Abnormal nuclear morphology is a hallmark of most cancers, widely used in cancer diagnosis. In our paper we discover that aberrant nuclear shape in blood cancers is caused by deletion of a gene called lamin B1. Lamins are proteins that line the inside of the nucleus, and are mutated in inherited disorders, such as progeria. We show that lamin B1 deletion causes changes in stem cell function, nuclear shape, and leukemia progression. Our paper discovers that the lamin B1 gene is responsible for the abnormal nuclei that have puzzled and helped pathologists recognize cancers over the past century. It also shows that the presence of nuclear changes may be an early biomarker of blood cancers, which may allow for earlier diagnosis and treatment of leukemias.

What are the next steps for this research?

We are pursuing a lot of exciting directions. We want to understand how lamin B1 loss contributes to the evolution of a very aggressive type of leukemia marked by widespread chromosomal abnormalities. We also want to know the mechanisms by which lamin B1 regulates HSC fate and lineage commitment, which we think involves very fine changes in chromatin organization. Lastly, we are curious about the interplay between nuclear shape and chromatin organization. We do have an open postdoc position, so if you are interested in this research please apply directly by sending your CV.

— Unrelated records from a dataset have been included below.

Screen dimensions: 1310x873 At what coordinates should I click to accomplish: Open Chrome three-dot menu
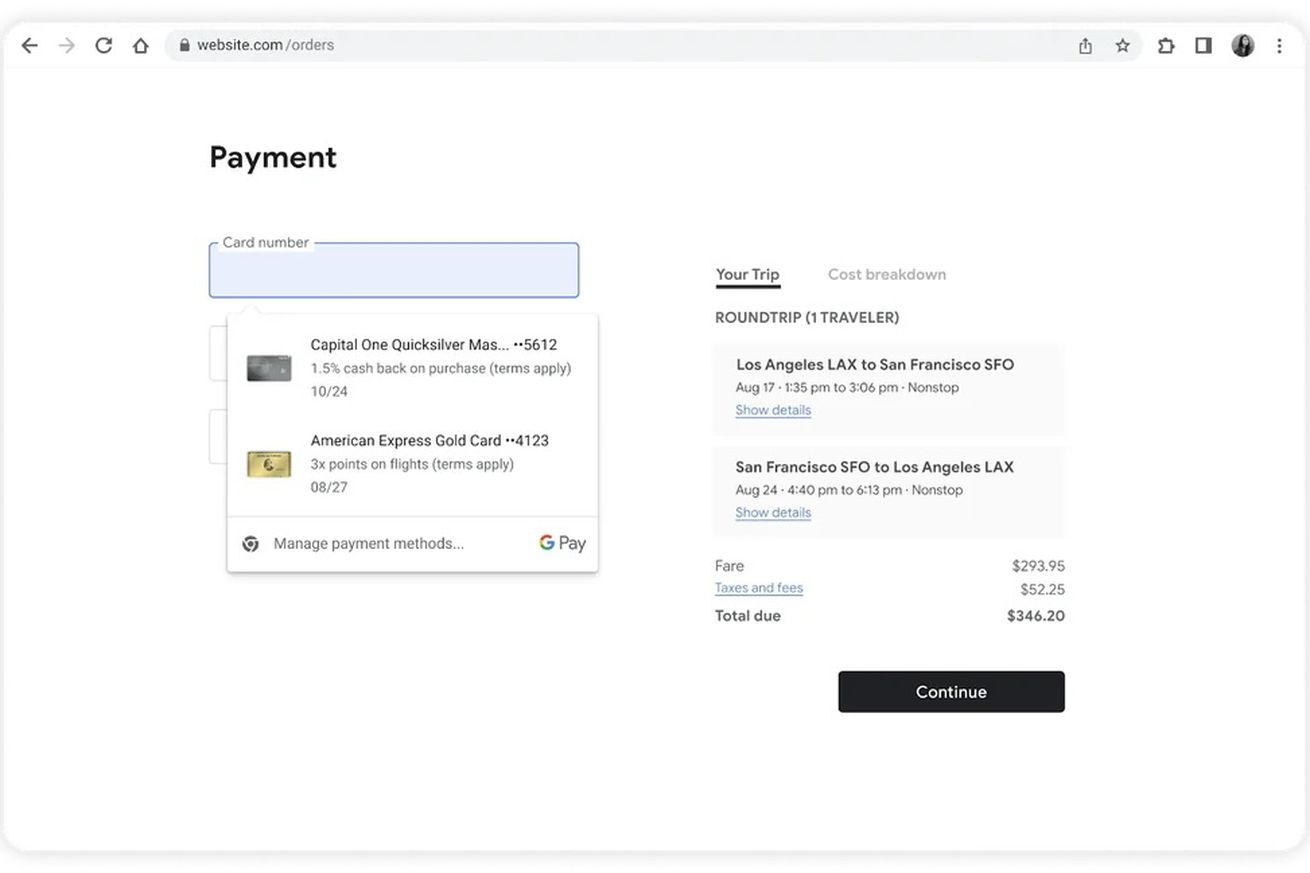tap(1279, 45)
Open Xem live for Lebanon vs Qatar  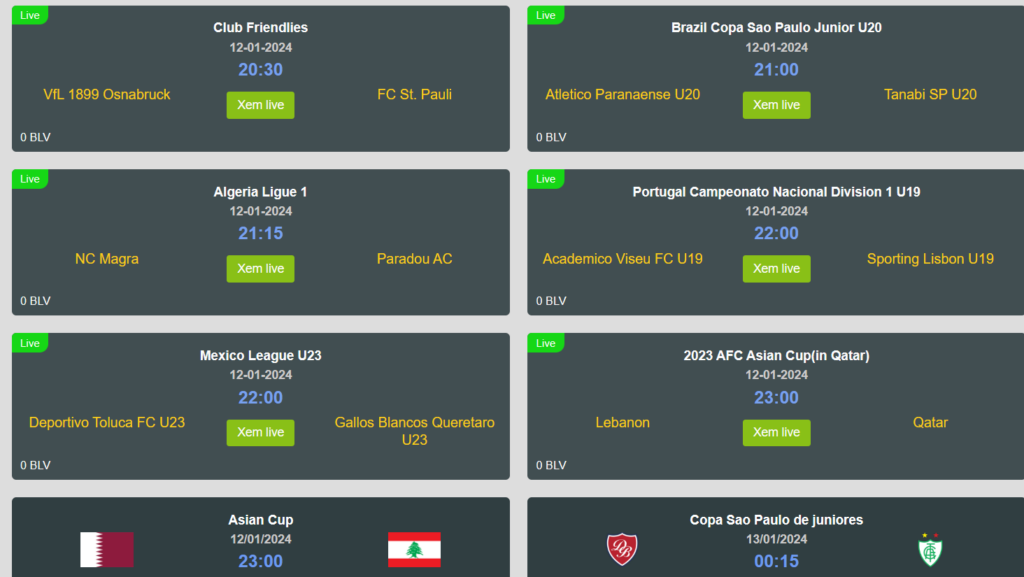click(x=776, y=433)
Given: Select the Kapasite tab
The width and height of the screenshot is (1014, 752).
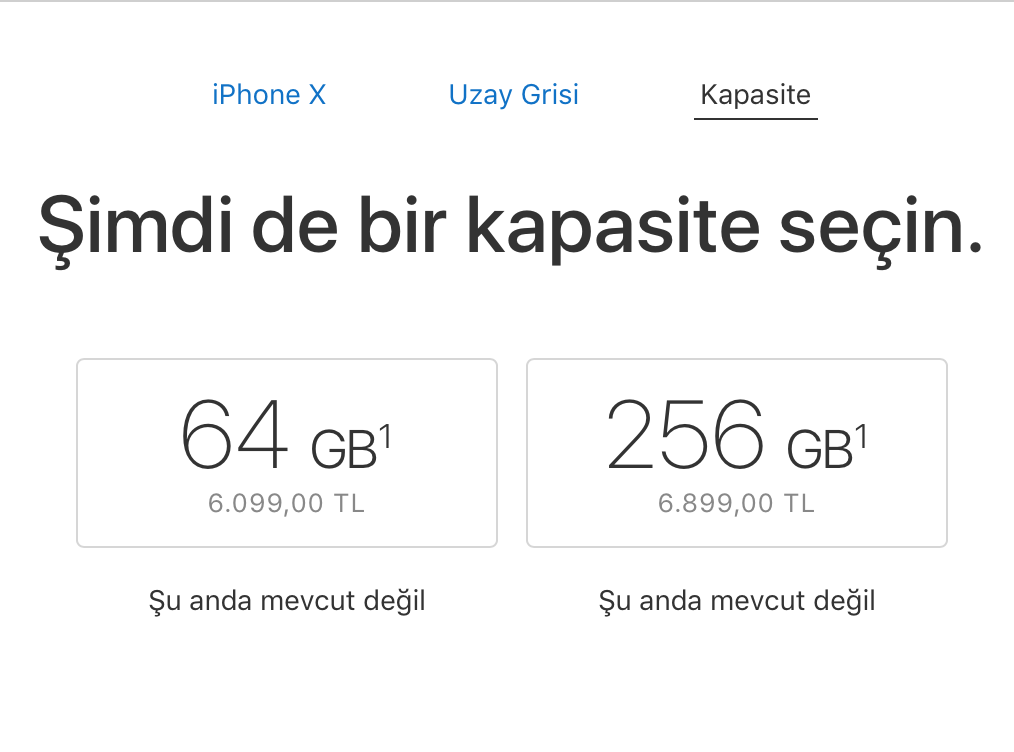Looking at the screenshot, I should click(755, 95).
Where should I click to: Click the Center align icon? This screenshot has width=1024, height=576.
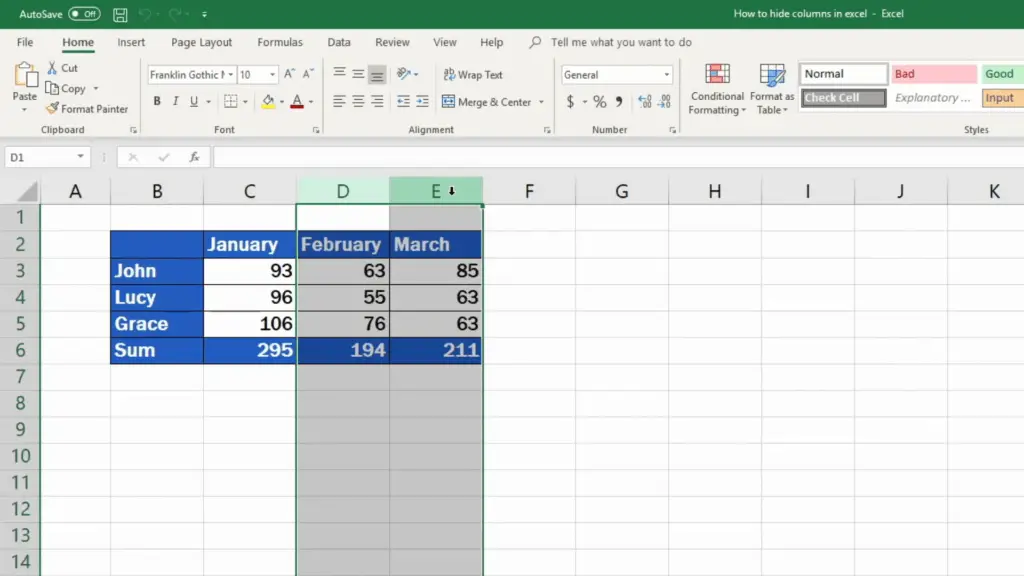[358, 102]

If you’d like us to mention your funding sources, please list them.

First and foremost, I will acknowledge the two amazing postdocs: Andreea Reilly who drove this project with the help from J. Philip Creamer. I would especially like to thank the DP2 award from the NIH Common Fund, and the Kuni Foundation for their generous support which gave us the freedom to explore these exciting ideas.